Recorded data
* * *
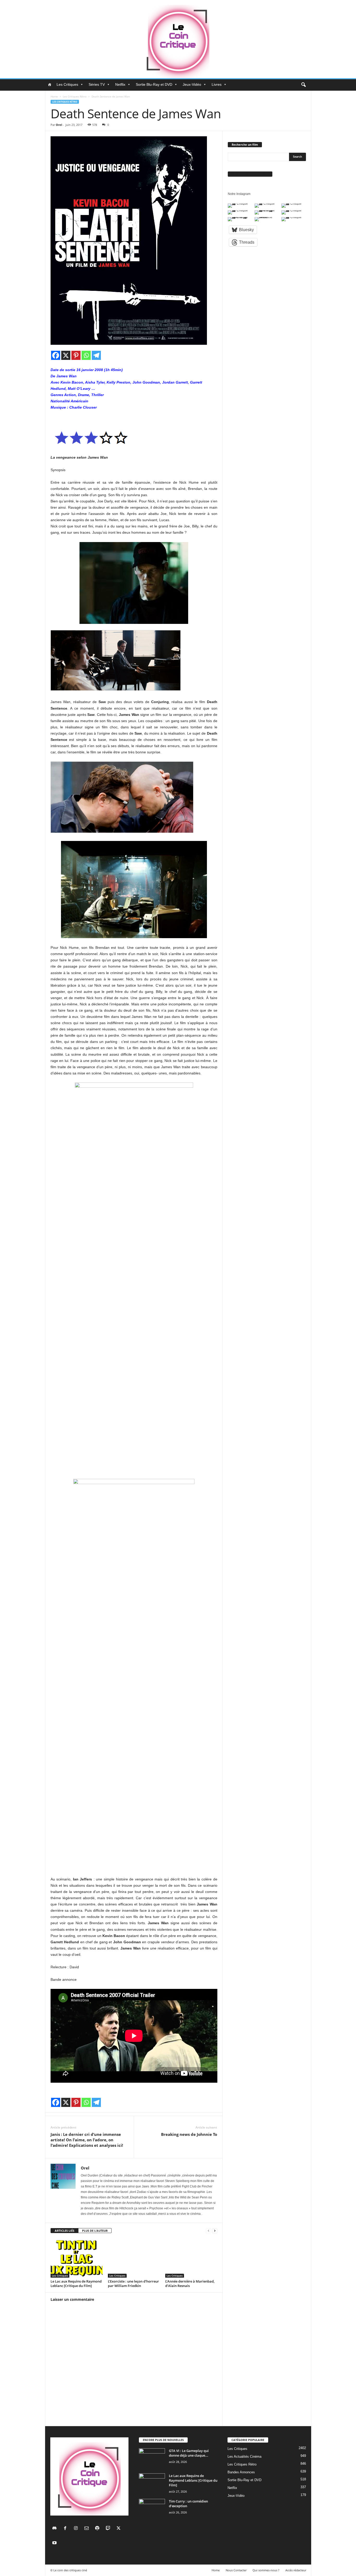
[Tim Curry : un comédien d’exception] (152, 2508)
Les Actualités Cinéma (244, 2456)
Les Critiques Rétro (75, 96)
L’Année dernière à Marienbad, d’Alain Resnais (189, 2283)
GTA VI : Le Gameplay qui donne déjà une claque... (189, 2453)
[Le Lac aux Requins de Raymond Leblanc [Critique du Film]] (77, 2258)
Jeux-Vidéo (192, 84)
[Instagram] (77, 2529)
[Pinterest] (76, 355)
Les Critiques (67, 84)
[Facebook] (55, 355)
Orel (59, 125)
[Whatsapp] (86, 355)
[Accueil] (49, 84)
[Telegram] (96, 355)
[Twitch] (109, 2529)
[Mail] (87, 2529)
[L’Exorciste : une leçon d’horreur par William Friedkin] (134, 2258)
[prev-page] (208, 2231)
* * *
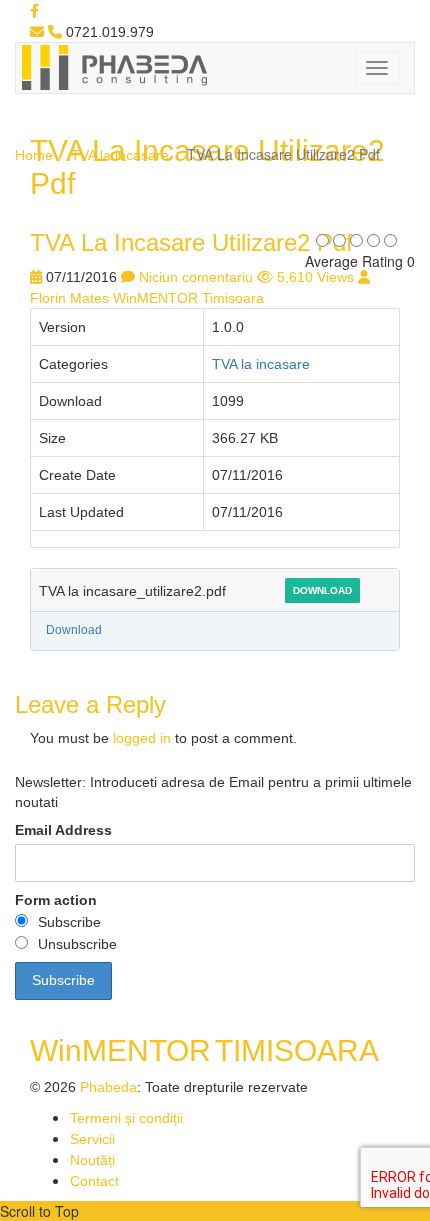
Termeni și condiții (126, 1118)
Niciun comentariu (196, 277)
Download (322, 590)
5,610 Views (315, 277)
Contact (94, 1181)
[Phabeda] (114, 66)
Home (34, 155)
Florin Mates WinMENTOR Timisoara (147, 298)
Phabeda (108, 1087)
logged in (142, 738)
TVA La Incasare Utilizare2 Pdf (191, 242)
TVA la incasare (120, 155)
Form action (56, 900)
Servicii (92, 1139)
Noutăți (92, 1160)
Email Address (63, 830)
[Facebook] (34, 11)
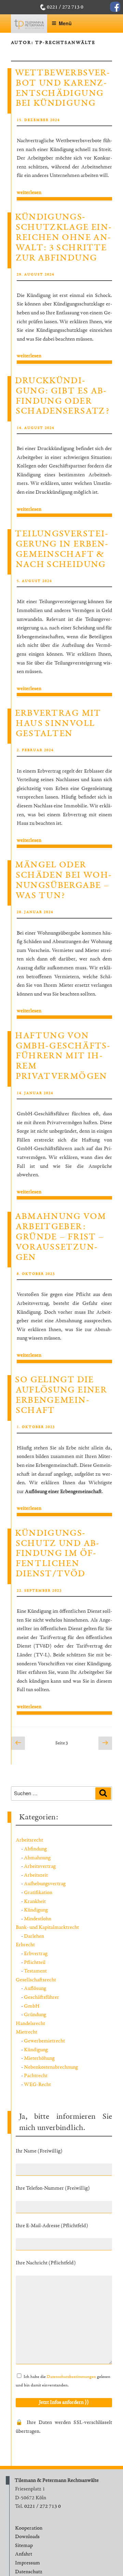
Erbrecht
* * *
_Problem statement_
In the entries above, please find the line with "[Tim Curry : un" and the line with "[Pinterest] (76, 355)", then write out exactly those two lines and every line between them, and nothing more.

_Finished task_
[Tim Curry : un comédien d’exception] (152, 2508)
Les Actualités Cinéma (244, 2456)
Les Critiques Rétro (75, 96)
L’Année dernière à Marienbad, d’Alain Resnais (189, 2283)
GTA VI : Le Gameplay qui donne déjà une claque... (189, 2453)
[Le Lac aux Requins de Raymond Leblanc [Critique du Film]] (77, 2258)
Jeux-Vidéo (192, 84)
[Instagram] (77, 2529)
[Pinterest] (76, 355)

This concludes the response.